Après deux premiers
romans fort réussis (« Et je
prendrai tout ce qu’il y a à prendre » puis « Des femmes qui dansent sous les bombes »), la
romancière par ailleurs également professeur de lettres dans le secondaire fait
paraître un troisième roman fort différent, moins impactant et qui nous a,
disons-le d’emblée, beaucoup moins séduit.
Roman d’anticipation,
situé dans un futur proche en un lieu quelconque. Peu importe, si ce n’est que
le manque d’eau potable s’est abattu sur le monde. Alors quand on est un petit
pays comme celui imaginé par l’auteur qui a su anticiper en faisant construire
une immense citerne censée subvenir aux besoins de la population, cela attise
forcément convoitise et bas instincts. D’où l’afflux massif de réfugiés venus
chercher le nouvel Eldorado dans un pays qui finit par se sentir envahi.
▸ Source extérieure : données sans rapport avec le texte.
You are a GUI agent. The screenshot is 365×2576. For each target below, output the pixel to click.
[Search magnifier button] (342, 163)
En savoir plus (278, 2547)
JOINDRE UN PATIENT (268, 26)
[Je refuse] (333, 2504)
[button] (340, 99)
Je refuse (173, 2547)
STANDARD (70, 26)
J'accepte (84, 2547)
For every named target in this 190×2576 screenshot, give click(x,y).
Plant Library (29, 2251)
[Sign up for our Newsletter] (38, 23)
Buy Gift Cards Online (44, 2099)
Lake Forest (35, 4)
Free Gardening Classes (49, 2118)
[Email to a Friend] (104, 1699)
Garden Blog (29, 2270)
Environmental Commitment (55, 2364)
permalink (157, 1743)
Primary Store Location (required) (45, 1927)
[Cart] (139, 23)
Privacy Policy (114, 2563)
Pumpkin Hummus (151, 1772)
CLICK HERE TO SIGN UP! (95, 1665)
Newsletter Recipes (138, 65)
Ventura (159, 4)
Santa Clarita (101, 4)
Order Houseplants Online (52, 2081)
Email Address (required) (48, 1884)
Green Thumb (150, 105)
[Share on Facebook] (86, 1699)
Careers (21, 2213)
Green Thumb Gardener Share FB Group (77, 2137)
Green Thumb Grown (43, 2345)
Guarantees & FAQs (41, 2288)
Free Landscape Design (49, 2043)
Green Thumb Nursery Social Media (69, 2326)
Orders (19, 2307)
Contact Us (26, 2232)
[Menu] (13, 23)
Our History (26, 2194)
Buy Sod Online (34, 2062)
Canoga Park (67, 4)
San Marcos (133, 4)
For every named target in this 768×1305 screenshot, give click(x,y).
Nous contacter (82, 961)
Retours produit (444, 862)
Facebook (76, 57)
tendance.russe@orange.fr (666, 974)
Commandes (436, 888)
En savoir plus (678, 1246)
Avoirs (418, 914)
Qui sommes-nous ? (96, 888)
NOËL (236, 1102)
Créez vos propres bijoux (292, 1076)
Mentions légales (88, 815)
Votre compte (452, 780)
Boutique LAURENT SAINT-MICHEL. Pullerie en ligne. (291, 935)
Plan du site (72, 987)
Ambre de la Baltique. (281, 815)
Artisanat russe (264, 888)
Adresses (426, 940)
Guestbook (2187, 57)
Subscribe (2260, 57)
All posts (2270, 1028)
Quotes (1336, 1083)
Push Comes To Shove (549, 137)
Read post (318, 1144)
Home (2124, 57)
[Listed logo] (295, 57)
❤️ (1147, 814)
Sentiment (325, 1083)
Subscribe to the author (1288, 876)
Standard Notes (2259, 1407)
Alors
quand un jour des extrêmistes font sauter la citerne, ceux qui ont bâti leur
avenir politique sur un populisme haineux en profitent pour confisquer le
pouvoir et mettre en place un régime autoritaire et bientôt totalitaire.
Dès lors, ce qui était un
petit paradis sur terre devient une prison à ciel ouvert où l’on confisque la
liberté de penser, d’agir et où l’on enferme tout individu ayant eu des
velléités d’exprimer leur refus d’adhérer à l’idéologie dominante. Bref, c’est
dans un monde possible, voire probable de manière inquiétante, que nous plonge
Céline Lapertot. Une façon d’éveiller les consciences de ceux qui seraient
tentés par une aventure que l’on sait d’avance suicidaire. Un geste louable
mais dont la portée reste douteuse car quelle est la probabilité que ceux qui
réfléchissent sur de fausses bases soient tentés de lire le roman d’une auteur
encore assez confidentielle ?
L’exercice tient d’autant
plus du pari osé que la composition du roman où la parole est successivement
donnée à divers personnages dont on éprouve le plus grand mal à comprendre qui
ils sont vraiment et quels rôles ils jouent dans un pays qui demeure trop vague,
crée une distance permanente entre le récit et le lecteur. Une distance qui
pourra pousser certains à abandonner la lecture avant qu’un rythme plus
convaincant ne s’installe, passé un gros premier tiers.
Si l’intention est
louable, la méthode ici manque de force de conviction. Dommage.